Tarefa proposta 1
Reproduza todas as linhas dos registros, inclusive os pedidos, e desloque as coordenadas das respostas somando 138 a cada número. Deixe as imagens de fora.

De fato, em todas as classes sociais é possível encontrar violações de direitos capazes de gerar riscos "estruturais", mas talvez apenas aquelas famílias às quais não lhes restam alternativas sejam as que chegam aos serviços públicos. Além disso - e muito importante - é nestas famílias onde os serviços públicos terminam por desempenhar papéis por vezes ambíguos: em um momento "invadem" a privacidade e em outro não têm suficientes recursos para oferecer apoios adequados e eficazes às famílias.

Os Estados atuais, frágeis em suas capacidades de suporte "estrutural", primam por dedicar seus exíguos recursos a oferecer suportes de "infraestrutura", muitas vezes de tal forma que serão necessários por longos períodos de tempo. Os recursos de apoio às famílias podem ser escassos, mas as expectativas não. O Estado espera - e necessita - muito de todas as famílias que o compõe.

Além das expectativas da Sociedade e do Estado, as famílias devem atender também à sua audiência interna, respeitando direitos humanos de seus membros além de levar a cabo um projeto familiar. Não é uma tarefa fácil.

Quando se pensam ou levam a cabo programas ou projetos de apoio "estrutural" às famílias, em geral têm um limitado alcance, são de curta duração, apresentam deficiências nos processos de avaliação (o que coloca em dúvida sua eficácia), ou então se transformam rapidamente em apoio infraestruturais, muitas vezes substituindo as funções familiares. Porque parece ser tão difícil levar a cabo uma política de fortalecimento das relações familiares? Porque parece ser mais fácil substituir as funções familiares que reconhecer suas capacidades e promover o empoderamento? Podemos afirmar que todas as famílias sabem o que devem e podem oferecer a seus membros (considerando as diferenças de contexto e culturas) para atender às necessidades de cada um, respeitando os diferentes ciclos de vida? Estamos certos de que se as famílias "sabem" e "podem", deixam de realizar o que "devem" sempre com intencionalidade?

Neste artigo propomos refletir sobre a naturalidade na percepção do "saber" das famílias que forma opiniões, influencia decisões, mas também na formulação de políticas públicas, bem como propor caminhos para ações de fortalecimento familiar que busquem o desenvolvimento humano e social, tendo como eixos a ética e o respeito aos direitos humanos.

Expectativas a partir da Sociedade: o "inconsciente coletivo"

Um grande paradoxo que enfrentam as famílias é atender às expectativas de ser suporte, no sentido de sustento, tanto econômico, quanto emocional de seus membros e, ao mesmo tempo, ser responsabilizadas pela "desordem" das sociedades [nota 2].

[Registros de dados coletados]
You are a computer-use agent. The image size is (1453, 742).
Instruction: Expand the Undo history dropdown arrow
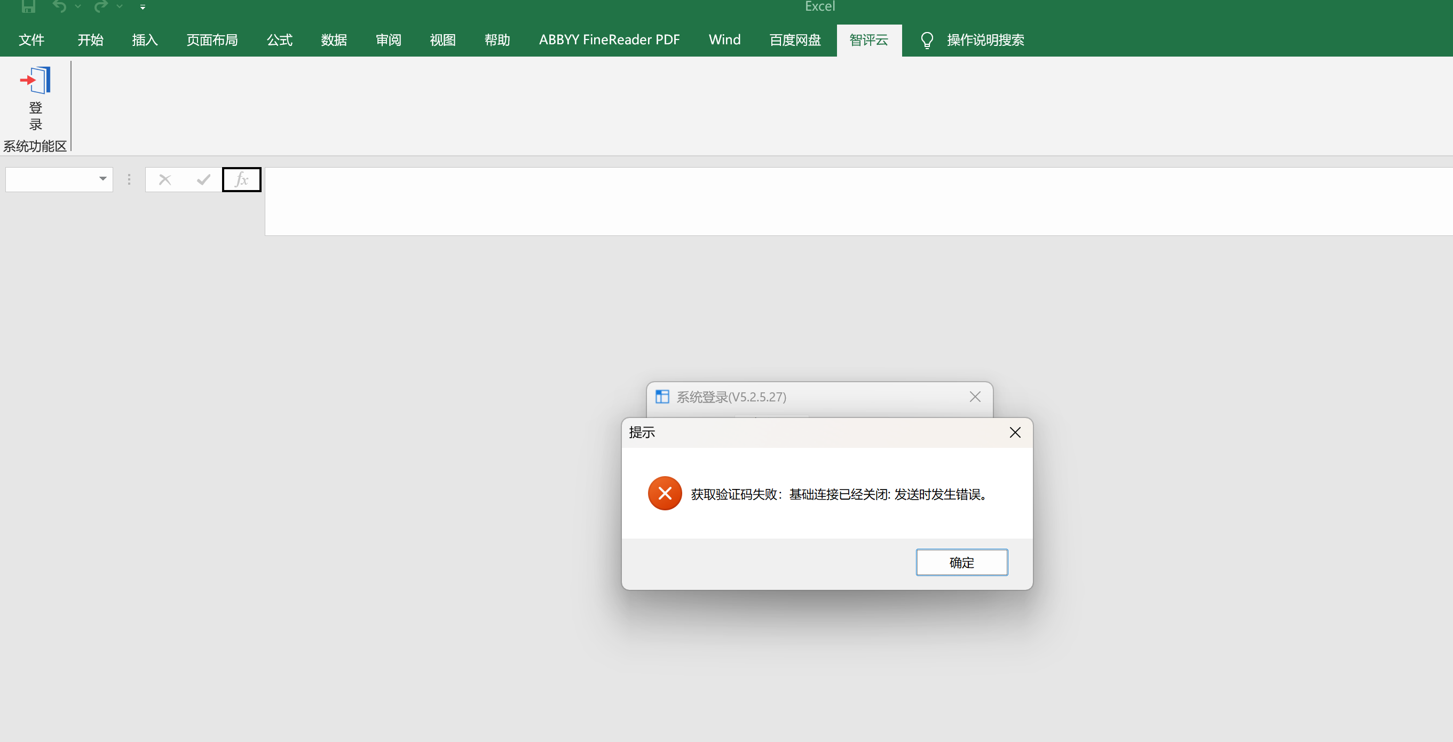(x=78, y=6)
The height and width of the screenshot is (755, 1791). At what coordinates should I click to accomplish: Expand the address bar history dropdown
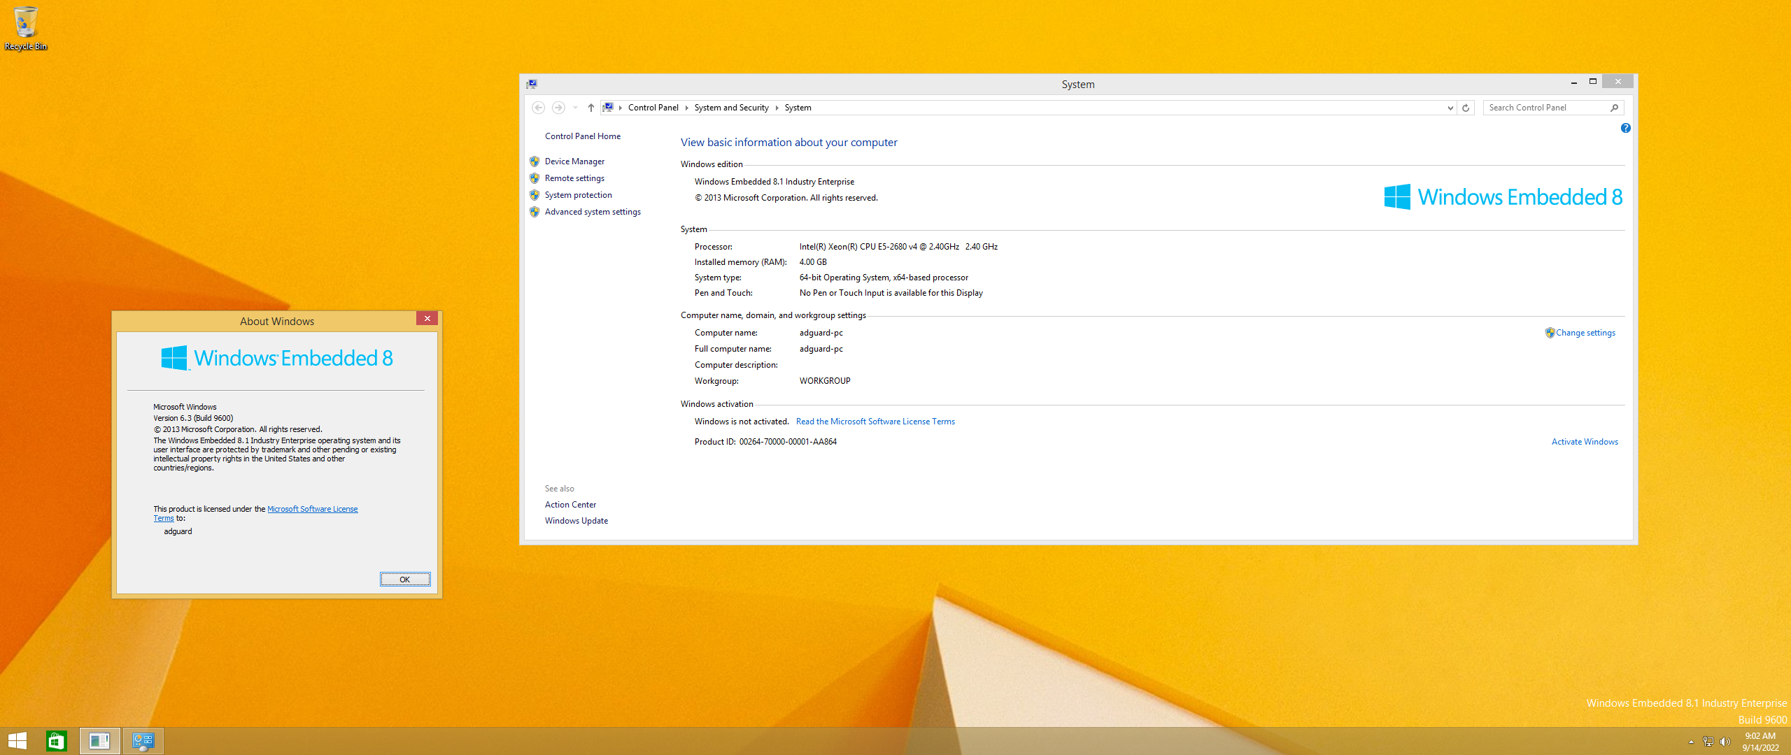point(1450,108)
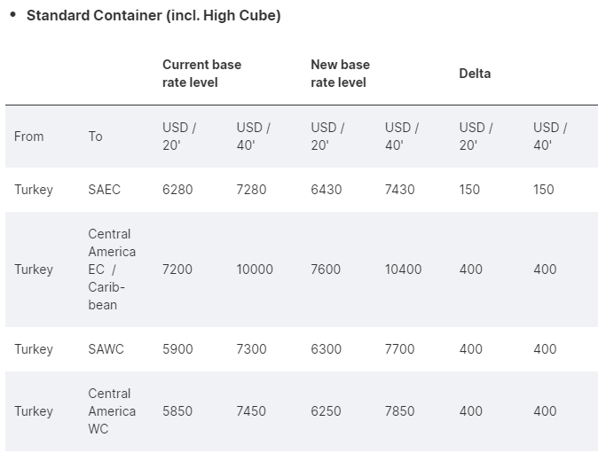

Tarefa proposta 2
Dê continuidade ao texto sobre as famílias e as políticas públicas a partir do ponto em que ele termina.

Resposta 1
You are a computer-use agent. The image size is (1453, 742).
Instruction: Expand the Undo history dropdown arrow
(x=216, y=144)
The height and width of the screenshot is (755, 1791). At what coordinates should I click to accomplish: Expand the address bar history dropdown
point(1588,246)

Resposta 2
De um lado parece existir um acordo tácito, não suficientemente discutido ou amadurecido, onde as sociedades supõem que as famílias possuem todo o saber necessário para a criação e do desenvolvimento das próximas gerações, bem como sobre o que diz respeito às relações de gênero e por tanto, não "necessitam aprender" mais nada sobre o que lhes cabe, o que pressupõe que também sabem exatamente o que lhes cabe.

Por fim, o que se espera das famílias?

Antes do século XVIII, das famílias se esperava que fossem unidades básicas de supervisão e contenção, formando mulheres e homens ajustados aos padrões da época. Segundo Heywood (2004), "a autoridade paterna era reforçada pelo controle da propriedade agrícola o domínio de um oficio que poderia ser transmitido aos filhos [homens]" [nota 3].

Esta expectativa inicia uma mudança significativa, mesmo que lenta, com a transformação da família predominantemente agrária para a industrial. Junto com a revolução industrial surge o "amor materno", o "amor conjugal" e com isto as uniões passam a ser fundadas no amor e na liberdade de escolha. É a época do que Fernández chama de "sentimento doméstico de intimidade" [nota 4].

Um ambiente doméstico governado pelos sentimentos ficaria então sob a responsabilidade das mulheres que consolidam seus papéis de esposas e mães [nota 5]. Aos homens, com uma pressuposta complementaridade, lhes cabe o provento do lar e todo o que diz respeito ao mundo público.

Com variações dentro de contextos e culturas e recebendo contribuições a partir dos modelos globalizados e mutantes da modernidade, também existem expectativas sobre as formas de ser de cada um dos papéis formais que conformam as famílias. Estas expectativas têm origens na história, mas não se mantêm as mesmas com a evolução das sociedades. Ser "mãe" na América Latina da atualidade é diferente do ser "mãe" do início de sua colonização, mesmo que as expectativas possam não ter mudado tanto, as realidades são outras e confrontar modelos idealizados com os papéis vividos pode ser difícil e gerar angústias. Diferentes variáveis influenciam nas expectativas: contexto histórico, cultura, religião, classe social, etnia, raça, histórico familiar, nicho ecológico, entre outras, mas ainda assim, os papéis "oficiais" de pai, mãe, filho maior, filho menor, filha maiôs, filha menos, avô, avó, esposo, esposa, tio, tia, irmão, irmã, etc., parecem receber certas mensagens a partir do coletivo e do núcleo familiar, que vão conformando padrões nas formas de ser quando se ocupa cada um destes papéis. Todo aquele ou aquela que não viva seu papel de acordo com o roteiro esperado paga um preço frente à decepção da sociedade.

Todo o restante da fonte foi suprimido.